第60章 穏やかな日常
毛づくろい…グルーミングは基本的に猫同士でやることが多いが、飼い主に対してする猫もいる。
猫が手や腕等を舐めることは飼い主への愛情表現であり、コミュニケーションをとろうとしているそうだ。
当時、僕もされることになり、そして家族の一員として認められる一環としてさせられた;
まあ…そのことに関しては悔いもないわけだが……;
もう少し早くに知りたかったのが本音だ;
以前、大便を出す場所にされるのを嫌がった理由←1271ページ参照
彼女が幼い頃にされていたのならば仕方のないことだとも言える…←2220,2228ページ参照
普通の反応と流してしまったこともまた、彼女のそれを重く捉えさせてしまったかもしれない。
その対比が、彼女の受けてきたそれが普通ではないとヒシヒシと痛感させることには違いはないのだから…
あの時、和解した後で前に進む為…流す為にもしたわけだが……←2227,2228ページ参照
してくる姿が見えないことからフラッシュバックを起こし掛け
当時のことが否が応にでも想起し、頭では僕だと理解していつつも不安と怯えが、止まらない震えと共に伝わってきた。

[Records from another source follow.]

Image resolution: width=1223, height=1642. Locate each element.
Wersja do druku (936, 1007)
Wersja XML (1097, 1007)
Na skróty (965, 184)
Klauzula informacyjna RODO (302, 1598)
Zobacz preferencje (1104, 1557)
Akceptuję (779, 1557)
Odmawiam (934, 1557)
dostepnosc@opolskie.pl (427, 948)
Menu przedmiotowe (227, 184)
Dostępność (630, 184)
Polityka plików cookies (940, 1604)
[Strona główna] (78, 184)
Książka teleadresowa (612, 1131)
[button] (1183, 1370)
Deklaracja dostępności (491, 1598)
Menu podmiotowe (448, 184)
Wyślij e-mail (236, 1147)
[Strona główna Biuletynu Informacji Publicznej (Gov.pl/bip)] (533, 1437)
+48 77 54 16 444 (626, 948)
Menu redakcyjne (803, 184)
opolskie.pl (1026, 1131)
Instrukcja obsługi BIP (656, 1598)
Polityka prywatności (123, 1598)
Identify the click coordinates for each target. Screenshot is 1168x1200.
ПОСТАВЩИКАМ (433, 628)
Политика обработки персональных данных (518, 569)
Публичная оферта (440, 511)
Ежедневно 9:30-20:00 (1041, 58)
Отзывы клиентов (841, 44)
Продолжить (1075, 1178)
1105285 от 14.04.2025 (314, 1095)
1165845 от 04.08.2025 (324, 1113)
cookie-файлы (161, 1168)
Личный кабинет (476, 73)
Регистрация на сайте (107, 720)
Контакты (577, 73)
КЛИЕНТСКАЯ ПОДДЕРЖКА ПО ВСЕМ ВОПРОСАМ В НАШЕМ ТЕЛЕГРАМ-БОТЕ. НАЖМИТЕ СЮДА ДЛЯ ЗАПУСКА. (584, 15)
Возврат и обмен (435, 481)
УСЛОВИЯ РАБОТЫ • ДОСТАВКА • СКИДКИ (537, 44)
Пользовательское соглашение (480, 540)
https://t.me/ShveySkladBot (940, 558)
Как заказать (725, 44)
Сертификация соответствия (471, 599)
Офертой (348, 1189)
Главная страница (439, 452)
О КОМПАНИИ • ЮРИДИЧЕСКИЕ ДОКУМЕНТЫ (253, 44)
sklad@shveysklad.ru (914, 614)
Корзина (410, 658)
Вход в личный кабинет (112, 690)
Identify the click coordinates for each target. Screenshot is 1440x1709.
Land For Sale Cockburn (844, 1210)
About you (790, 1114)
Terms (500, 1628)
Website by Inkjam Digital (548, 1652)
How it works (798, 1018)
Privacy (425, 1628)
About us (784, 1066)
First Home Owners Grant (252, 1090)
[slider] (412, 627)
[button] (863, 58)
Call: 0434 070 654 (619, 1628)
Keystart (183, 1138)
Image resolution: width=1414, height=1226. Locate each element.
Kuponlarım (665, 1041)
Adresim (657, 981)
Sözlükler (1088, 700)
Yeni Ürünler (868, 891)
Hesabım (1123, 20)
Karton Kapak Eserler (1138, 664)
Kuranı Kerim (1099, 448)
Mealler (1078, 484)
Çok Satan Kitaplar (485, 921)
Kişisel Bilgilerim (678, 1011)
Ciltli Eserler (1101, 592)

何度も何度も撫で、愛を囁き、唇を落とし…ようやく落ち着きを取り戻した。
今はもう、大丈夫なのだと――
その傷は深く、深く…果ての無い程に抉れてしまっている。
粉々になる程に、心も感情も…精神もが、傷付いている。
ちょっとした刺激で血が無数に出るほどに……
その上でも、彼女は前に進むと言った…
勇気を振り絞って、本当ならば泣き叫びたいだろう…狂いそうな程に叫びたいだろうに…
それをぐっとこらえ続けている。
ふとしたことで涙腺が切れて泣こうとも、叫ぼうとも…
全て所か、上澄みさえも出し切れていないのが実情――
少しずつ癒えていくにしても…
10年のそれがすぐ癒えるとはとても思えない。
ましてや、同じ年数を癒されながら過ごしてさえいない。
1500年終末神を浄化し無限の世界を回るだけで癒し等なかった。
父からされた虐待DV、それで荒れた母からされた精神的な虐待、学校でのいじめ
痛みが無数に日々刻み付けられた体の記憶までは消えはしない。
そもそもが…本来(リアル)ならば24歳に父母が離婚するまで、ずっと続いていたのだから。